Malaria chemoprevention in children with sickle cell anemia in Western Kenya

Children with sickle cell anemia (SCA) in sub-Saharan Africa are at high risk to suffer from malaria. Other high-risk groups in Africa -- including pregnant women and infants -- are administered intermittent preventive therapy with antimalarials to reduce the burden of malaria, but strategies to do so in SCA children are lacking. Currently, few strategies have been tested, and none with large sample sizes powered on clinically-important outcomes for malaria and SCA. In this project, we propose a three-arm, randomized, active-placebo clinical trial of malaria chemoprophylaxis regimens in children with SCA in Western Kenya. Capitalizing on the clinical trial expertise of the Duke Clinical Research Institute, the global field research footprint of the Duke Global Health Institute, and existing collaborations with Moi University and partners in Western Kenya, we will enroll children with SCA in Homa Bay, Kenya, which is endemic for falciparum malaria. Children will be randomized to either daily Proguanil (current standard of care), monthly sulfadoxine/ pyrimethamine-amodiaquine, or monthly dihydroartemisinin-piperaquine, and followed for 12 months.
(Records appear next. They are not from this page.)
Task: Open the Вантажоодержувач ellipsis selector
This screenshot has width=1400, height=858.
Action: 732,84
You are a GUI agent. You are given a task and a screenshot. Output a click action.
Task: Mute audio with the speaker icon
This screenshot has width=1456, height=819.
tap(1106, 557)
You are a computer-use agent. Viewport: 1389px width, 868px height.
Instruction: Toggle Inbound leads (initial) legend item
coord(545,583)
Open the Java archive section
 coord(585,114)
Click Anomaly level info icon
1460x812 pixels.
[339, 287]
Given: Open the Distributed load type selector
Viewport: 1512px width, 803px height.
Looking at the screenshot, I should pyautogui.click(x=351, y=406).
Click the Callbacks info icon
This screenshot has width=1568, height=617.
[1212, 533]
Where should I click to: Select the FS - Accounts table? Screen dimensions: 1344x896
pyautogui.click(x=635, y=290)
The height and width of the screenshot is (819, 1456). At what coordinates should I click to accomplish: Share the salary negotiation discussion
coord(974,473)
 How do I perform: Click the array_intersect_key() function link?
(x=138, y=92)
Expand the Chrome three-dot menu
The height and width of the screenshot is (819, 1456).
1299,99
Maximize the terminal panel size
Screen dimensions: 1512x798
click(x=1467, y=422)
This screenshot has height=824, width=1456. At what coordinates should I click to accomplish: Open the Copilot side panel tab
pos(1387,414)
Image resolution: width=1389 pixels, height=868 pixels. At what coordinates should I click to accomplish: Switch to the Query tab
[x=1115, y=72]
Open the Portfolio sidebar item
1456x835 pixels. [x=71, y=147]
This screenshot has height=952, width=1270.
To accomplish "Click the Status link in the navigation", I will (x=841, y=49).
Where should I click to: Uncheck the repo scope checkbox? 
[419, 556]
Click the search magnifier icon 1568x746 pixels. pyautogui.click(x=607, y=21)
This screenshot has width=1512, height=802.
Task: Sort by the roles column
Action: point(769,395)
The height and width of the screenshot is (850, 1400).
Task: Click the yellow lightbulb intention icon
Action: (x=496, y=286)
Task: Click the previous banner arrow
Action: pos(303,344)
The primary outcome will be the incidence of falciparum malaria, and other prespecified outcomes compared between allocation arms will be measures of SCA morbidity including painful events, dactylitis, and need for transfusion, measures of malaria severity, and hospitalizations and deaths. At the conclusion of the study, we expect to provide an evidence base for the use of two alternative strategies to protect children with SCA from malaria, and to potentially reduce the morbidity of SCA in malaria-endemic areas in Africa. These data will directly enable clinicians in Africa to improve the care of children with SCA.

The ultimate goal of this study is to provide an evidence base for enhancing the supportive care of children with sickle cell anemia in sub-Saharan Africa.